Palo Alto Firewall and ESX Session Time-Outs (Management)

Did you ever wonder how PAN firewalls are calculating session time-outs? I did, and it took me a while to find out about it. As you can see from my last post, it wasn´t the first time I was having problems with session timeouts and I´m pretty sure that there´s a ton of people having similar problems out there – so I want to share our results.

Scenario

pan_esx_sess

There is an ESX-server located in the Inside Zone of our firewall (let´s call it ESX-Management). It is opening SSL management connections to remote ESX-hosts located in the Outside zone (ESX-remote). The session timeout value was set to 4 hours. Unfortunately these sessions were running into timeouts because the PAN firewall was dropping them (we could verify that by checking the monitor tab and seeing the timeout counter running from 14400 to 0). On the other hand we could track a constant flow of heartbeat packets between the hosts. The ESX-management host kept sending heartbeat packages every 5-10 minutes in average.

Result and Issue

The result of that behavior was that the ESX-remote host ran out of sockets (the limit of ESX management connections is limited to a maximum of 321 connections), and therefore wasn´t manageable anymore. (HINT: restart esx management agent to reset all connections ‘/etc/init.d/mgmt-vmware restart’ )

We were able to identify the core problem very easily by entering the ‘netstat –an’ command in linux. The outpot showed us hundreds of established connections. However, when doing the same command on the ESX-management server it only showed us 3-4 active connections to the remote host. After that we checked the session in the PAN traffic monitor and found out that they were marked ‘ended’.

Conclusion: The ESX-management host was recognizing ended sessions, while the ESX-remote host kept the connections in established state-

Why is the PAN dropping sessions because of a timeout which have a constant flow of (heartbeat) packages?

The problem is related to the fact that PAN firewalls are doing session offloading, and data is processed by the data plane (see additional Info in PAN community: https://live.paloaltonetworks.com/docs/DOC-3950 or Wikipedia: http://en.wikipedia.org/wiki/SSL_acceleration). In case of session offloading  the PAN firewall needs a flow of 16 packets (unidirectional, so on one direction of the data-flow) in order to refresh the timeout timer.
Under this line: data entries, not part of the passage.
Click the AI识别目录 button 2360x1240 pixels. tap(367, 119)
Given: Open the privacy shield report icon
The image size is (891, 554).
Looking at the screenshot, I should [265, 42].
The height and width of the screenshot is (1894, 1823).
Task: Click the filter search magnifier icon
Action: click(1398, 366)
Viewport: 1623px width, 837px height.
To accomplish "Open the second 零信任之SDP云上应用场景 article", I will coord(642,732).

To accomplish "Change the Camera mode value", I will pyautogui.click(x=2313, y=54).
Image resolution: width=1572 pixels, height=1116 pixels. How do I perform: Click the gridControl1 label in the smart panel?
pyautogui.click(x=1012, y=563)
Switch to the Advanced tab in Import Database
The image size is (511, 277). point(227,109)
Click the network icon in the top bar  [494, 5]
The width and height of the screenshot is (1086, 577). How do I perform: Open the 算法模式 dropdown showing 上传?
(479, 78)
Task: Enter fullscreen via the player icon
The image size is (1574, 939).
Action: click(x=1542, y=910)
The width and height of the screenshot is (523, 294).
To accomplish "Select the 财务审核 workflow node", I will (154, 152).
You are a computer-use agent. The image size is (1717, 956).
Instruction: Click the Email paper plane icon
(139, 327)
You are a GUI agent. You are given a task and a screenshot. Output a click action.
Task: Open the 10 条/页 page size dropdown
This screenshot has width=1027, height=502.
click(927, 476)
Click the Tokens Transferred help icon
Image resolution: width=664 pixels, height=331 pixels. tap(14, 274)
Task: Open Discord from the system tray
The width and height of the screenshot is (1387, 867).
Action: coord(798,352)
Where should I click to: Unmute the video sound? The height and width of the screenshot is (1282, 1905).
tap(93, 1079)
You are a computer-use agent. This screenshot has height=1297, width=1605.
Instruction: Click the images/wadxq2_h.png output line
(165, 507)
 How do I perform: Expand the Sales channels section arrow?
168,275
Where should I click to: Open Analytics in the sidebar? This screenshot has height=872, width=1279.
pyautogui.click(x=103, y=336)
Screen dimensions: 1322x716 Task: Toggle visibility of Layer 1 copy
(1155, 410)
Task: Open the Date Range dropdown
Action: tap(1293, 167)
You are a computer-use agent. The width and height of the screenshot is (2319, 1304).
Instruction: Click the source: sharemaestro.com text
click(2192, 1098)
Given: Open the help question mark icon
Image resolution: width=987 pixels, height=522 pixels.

These values are for TCP sessions – as far as my information goes, UDP sessions need half the amount of packages (so 8 packages in one direction).

Conclusion and Fix

The conclusion you can make from the described the behavior is the following:

  • The application heartbeat value has to be at least 16 times shorter than the session timeout value set on the PAN firewall.

Or the other way around:

  • The application timeout value configured on the PAN firewall has to be changed to a 16 times higher value the heartbeat setting of the application. (You can change timeout values for every application in the objects tab).

For example: In our case the average heartbeat interval was 10 minutes. 16 multiplied by 10 = 160 Minutes. So we would have to set the session timeout value for the application ‘SSL’ to 9600 seconds (160 minutes) – or for a predefined application timeout of 1200 seconds, we would have to configure a heartbeat interval  of at least 75 seconds (1200 divided by 16 = 75).

As mentioned, the problem is related to the session offloading done by PAN firewalls. Taking this into concern, there is a second way to avoid session timeouts: Turn off session offloading. This can only be done via command-line.

To turn off hardware offload temporarily you can use the following commands (in PAN configure mode):
#set session offload no
or permanently with
#set deviceconfig setting session offload no (followed by commit).

As a result every heartbeat package will refresh the TTL timer, since the packages are not directly processed by the data plane. There´s no more need to send 16 packages in order to refresh the timer. In this case you only have to make sure, that the heartbeat interval from the application is smaller than the configured value on the PAN firewall. However there´s a big downside: The utilization of the data plane increases. Somewhere in the forums I read that disabling session offloading can decrease the total throughput by 15%.